#### [TO BE DONE]
Copy out every line of the data below without changing anything.

┌─ DATASET ROWS

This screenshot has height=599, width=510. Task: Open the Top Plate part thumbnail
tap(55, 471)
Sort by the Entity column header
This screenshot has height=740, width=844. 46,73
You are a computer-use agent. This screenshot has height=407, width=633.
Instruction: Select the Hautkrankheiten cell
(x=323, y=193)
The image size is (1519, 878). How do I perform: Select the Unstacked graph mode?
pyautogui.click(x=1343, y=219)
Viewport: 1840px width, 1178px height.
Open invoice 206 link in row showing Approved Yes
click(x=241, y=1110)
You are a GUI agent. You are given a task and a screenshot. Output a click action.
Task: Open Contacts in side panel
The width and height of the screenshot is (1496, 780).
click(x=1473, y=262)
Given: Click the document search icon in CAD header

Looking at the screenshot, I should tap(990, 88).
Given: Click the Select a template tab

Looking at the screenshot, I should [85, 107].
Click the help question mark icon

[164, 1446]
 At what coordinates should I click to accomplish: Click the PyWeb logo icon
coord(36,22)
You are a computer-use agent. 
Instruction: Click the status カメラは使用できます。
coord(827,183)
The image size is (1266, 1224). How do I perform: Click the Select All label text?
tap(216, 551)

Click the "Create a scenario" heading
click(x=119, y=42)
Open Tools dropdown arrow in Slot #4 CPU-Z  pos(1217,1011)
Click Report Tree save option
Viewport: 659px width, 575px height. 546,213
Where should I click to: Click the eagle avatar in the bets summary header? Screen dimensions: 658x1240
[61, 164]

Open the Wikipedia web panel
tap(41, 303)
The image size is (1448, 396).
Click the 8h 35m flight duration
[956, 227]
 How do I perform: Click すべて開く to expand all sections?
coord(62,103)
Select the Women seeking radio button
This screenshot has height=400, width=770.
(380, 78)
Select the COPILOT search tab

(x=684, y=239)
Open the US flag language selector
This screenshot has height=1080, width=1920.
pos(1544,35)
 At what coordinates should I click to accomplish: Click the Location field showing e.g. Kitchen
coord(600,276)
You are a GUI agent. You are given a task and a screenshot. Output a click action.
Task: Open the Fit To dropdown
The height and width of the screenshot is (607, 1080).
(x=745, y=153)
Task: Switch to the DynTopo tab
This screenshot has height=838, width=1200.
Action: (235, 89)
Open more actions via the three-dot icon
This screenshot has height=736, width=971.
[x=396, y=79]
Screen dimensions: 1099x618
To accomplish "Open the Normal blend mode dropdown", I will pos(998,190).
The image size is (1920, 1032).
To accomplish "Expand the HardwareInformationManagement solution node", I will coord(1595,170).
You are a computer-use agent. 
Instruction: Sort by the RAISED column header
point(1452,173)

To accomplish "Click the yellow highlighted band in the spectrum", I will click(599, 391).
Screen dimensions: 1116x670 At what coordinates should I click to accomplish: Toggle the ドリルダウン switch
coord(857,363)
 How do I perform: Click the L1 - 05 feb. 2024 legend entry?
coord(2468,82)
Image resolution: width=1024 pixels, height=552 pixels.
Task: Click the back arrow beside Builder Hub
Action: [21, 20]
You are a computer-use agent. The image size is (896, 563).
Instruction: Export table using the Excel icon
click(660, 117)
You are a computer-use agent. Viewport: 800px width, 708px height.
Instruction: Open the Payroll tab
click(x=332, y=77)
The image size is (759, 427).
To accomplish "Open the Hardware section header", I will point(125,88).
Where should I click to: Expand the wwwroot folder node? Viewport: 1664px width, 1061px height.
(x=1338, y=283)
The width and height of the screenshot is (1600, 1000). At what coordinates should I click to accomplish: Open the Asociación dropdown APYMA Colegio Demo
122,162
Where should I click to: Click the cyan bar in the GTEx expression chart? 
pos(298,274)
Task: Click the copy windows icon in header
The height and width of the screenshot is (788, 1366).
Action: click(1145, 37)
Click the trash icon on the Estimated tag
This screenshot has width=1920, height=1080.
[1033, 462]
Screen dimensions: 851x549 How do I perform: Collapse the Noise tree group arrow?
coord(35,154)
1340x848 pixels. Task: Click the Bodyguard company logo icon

└─

#### [WRITTEN SOLUTION]
This screenshot has height=599, width=510. Task: Open the Top Plate part thumbnail
tap(55, 471)
Sort by the Entity column header
This screenshot has height=740, width=844. 46,73
You are a computer-use agent. This screenshot has height=407, width=633.
Instruction: Select the Hautkrankheiten cell
(x=323, y=193)
The image size is (1519, 878). How do I perform: Select the Unstacked graph mode?
pyautogui.click(x=1343, y=219)
Viewport: 1840px width, 1178px height.
Open invoice 206 link in row showing Approved Yes
click(x=241, y=1110)
You are a GUI agent. You are given a task and a screenshot. Output a click action.
Task: Open Contacts in side panel
The width and height of the screenshot is (1496, 780).
click(x=1473, y=262)
Given: Click the document search icon in CAD header

Looking at the screenshot, I should tap(990, 88).
Given: Click the Select a template tab

Looking at the screenshot, I should [85, 107].
Click the help question mark icon

[164, 1446]
 At what coordinates should I click to accomplish: Click the PyWeb logo icon
coord(36,22)
You are a computer-use agent. 
Instruction: Click the status カメラは使用できます。
coord(827,183)
The image size is (1266, 1224). How do I perform: Click the Select All label text?
tap(216, 551)

Click the "Create a scenario" heading
click(x=119, y=42)
Open Tools dropdown arrow in Slot #4 CPU-Z  pos(1217,1011)
Click Report Tree save option
Viewport: 659px width, 575px height. 546,213
Where should I click to: Click the eagle avatar in the bets summary header? Screen dimensions: 658x1240
[61, 164]

Open the Wikipedia web panel
tap(41, 303)
The image size is (1448, 396).
Click the 8h 35m flight duration
[956, 227]
 How do I perform: Click すべて開く to expand all sections?
coord(62,103)
Select the Women seeking radio button
This screenshot has height=400, width=770.
(380, 78)
Select the COPILOT search tab

(x=684, y=239)
Open the US flag language selector
This screenshot has height=1080, width=1920.
pos(1544,35)
 At what coordinates should I click to accomplish: Click the Location field showing e.g. Kitchen
coord(600,276)
You are a GUI agent. You are given a task and a screenshot. Output a click action.
Task: Open the Fit To dropdown
The height and width of the screenshot is (607, 1080).
(x=745, y=153)
Task: Switch to the DynTopo tab
This screenshot has height=838, width=1200.
Action: (235, 89)
Open more actions via the three-dot icon
This screenshot has height=736, width=971.
[x=396, y=79]
Screen dimensions: 1099x618
To accomplish "Open the Normal blend mode dropdown", I will pos(998,190).
The image size is (1920, 1032).
To accomplish "Expand the HardwareInformationManagement solution node", I will coord(1595,170).
You are a computer-use agent. 
Instruction: Sort by the RAISED column header
point(1452,173)

To accomplish "Click the yellow highlighted band in the spectrum", I will click(599, 391).
Screen dimensions: 1116x670 At what coordinates should I click to accomplish: Toggle the ドリルダウン switch
coord(857,363)
 How do I perform: Click the L1 - 05 feb. 2024 legend entry?
coord(2468,82)
Image resolution: width=1024 pixels, height=552 pixels.
Task: Click the back arrow beside Builder Hub
Action: [21, 20]
You are a computer-use agent. The image size is (896, 563).
Instruction: Export table using the Excel icon
click(660, 117)
You are a computer-use agent. Viewport: 800px width, 708px height.
Instruction: Open the Payroll tab
click(x=332, y=77)
The image size is (759, 427).
To accomplish "Open the Hardware section header", I will point(125,88).
Where should I click to: Expand the wwwroot folder node? Viewport: 1664px width, 1061px height.
(x=1338, y=283)
The width and height of the screenshot is (1600, 1000). At what coordinates should I click to accomplish: Open the Asociación dropdown APYMA Colegio Demo
122,162
Where should I click to: Click the cyan bar in the GTEx expression chart? 
pos(298,274)
Task: Click the copy windows icon in header
The height and width of the screenshot is (788, 1366).
Action: click(1145, 37)
Click the trash icon on the Estimated tag
This screenshot has width=1920, height=1080.
[1033, 462]
Screen dimensions: 851x549 How do I perform: Collapse the Noise tree group arrow?
coord(35,154)
1340x848 pixels. Task: Click the Bodyguard company logo icon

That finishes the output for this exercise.